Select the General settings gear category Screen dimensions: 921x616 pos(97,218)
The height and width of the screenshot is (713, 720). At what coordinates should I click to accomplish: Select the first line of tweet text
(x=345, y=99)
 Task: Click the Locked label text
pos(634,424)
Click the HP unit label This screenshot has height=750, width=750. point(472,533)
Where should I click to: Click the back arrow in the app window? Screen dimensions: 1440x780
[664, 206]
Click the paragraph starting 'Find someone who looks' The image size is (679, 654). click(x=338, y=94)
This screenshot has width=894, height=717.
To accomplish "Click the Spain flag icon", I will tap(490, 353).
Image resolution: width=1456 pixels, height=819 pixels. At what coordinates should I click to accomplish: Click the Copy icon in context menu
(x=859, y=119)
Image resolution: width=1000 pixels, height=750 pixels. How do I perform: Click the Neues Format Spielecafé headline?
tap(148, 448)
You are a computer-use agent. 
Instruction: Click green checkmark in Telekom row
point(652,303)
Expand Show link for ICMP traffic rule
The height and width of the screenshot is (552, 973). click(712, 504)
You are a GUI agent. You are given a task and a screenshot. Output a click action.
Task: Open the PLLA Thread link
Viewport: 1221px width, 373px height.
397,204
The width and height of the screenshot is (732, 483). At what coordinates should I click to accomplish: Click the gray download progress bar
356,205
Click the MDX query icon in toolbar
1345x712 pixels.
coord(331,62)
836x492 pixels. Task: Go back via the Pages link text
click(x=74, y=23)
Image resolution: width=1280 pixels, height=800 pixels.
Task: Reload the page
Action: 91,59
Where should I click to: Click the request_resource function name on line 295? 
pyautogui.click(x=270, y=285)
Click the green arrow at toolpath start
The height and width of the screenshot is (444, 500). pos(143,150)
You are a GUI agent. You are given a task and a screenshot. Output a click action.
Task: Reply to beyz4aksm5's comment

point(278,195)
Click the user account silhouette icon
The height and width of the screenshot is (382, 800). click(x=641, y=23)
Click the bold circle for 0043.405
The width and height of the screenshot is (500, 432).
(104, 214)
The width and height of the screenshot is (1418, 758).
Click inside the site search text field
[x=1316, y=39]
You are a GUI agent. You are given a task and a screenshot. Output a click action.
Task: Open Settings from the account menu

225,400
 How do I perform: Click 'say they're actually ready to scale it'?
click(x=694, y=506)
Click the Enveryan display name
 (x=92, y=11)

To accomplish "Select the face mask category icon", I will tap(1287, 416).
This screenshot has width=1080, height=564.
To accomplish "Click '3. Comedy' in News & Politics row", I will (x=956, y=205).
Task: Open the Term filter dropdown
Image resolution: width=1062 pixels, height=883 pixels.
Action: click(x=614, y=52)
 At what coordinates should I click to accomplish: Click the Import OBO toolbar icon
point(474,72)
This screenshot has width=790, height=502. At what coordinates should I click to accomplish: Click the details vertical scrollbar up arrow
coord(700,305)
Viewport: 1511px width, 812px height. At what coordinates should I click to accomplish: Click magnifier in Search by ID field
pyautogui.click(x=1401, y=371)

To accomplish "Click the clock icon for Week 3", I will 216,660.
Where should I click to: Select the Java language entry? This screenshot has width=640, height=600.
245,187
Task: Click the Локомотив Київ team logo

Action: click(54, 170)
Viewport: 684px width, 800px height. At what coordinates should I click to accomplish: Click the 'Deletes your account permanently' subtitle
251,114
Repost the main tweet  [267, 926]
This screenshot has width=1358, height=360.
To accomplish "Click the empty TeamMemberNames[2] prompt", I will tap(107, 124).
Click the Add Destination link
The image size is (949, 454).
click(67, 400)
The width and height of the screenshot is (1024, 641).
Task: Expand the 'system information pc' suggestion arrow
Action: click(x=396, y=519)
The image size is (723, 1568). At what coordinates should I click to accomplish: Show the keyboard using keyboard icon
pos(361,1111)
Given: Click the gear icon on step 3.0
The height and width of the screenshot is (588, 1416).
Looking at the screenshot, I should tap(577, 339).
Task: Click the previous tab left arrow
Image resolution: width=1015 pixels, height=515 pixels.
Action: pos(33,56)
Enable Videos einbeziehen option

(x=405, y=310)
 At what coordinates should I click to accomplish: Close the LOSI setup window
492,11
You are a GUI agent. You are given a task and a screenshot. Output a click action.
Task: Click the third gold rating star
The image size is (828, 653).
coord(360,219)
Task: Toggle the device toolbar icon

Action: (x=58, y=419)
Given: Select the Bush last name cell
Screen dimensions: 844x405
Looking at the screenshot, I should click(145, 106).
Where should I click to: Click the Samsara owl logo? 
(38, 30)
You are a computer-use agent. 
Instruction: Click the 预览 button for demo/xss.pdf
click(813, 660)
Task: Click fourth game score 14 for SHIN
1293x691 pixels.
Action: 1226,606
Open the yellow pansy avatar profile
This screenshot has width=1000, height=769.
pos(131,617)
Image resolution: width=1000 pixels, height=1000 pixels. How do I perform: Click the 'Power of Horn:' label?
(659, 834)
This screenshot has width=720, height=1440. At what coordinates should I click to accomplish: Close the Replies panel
# # #
### What you need to do
Copy out only the lines from the one containing "Instruction: Click the" down to the last line of the material, keeping both ends.

### Answer area
Instruction: Click the 预览 button for demo/xss.pdf
click(813, 660)
Task: Click fourth game score 14 for SHIN
1293x691 pixels.
Action: 1226,606
Open the yellow pansy avatar profile
This screenshot has width=1000, height=769.
pos(131,617)
Image resolution: width=1000 pixels, height=1000 pixels. How do I perform: Click the 'Power of Horn:' label?
(659, 834)
This screenshot has width=720, height=1440. At what coordinates should I click to accomplish: Close the Replies panel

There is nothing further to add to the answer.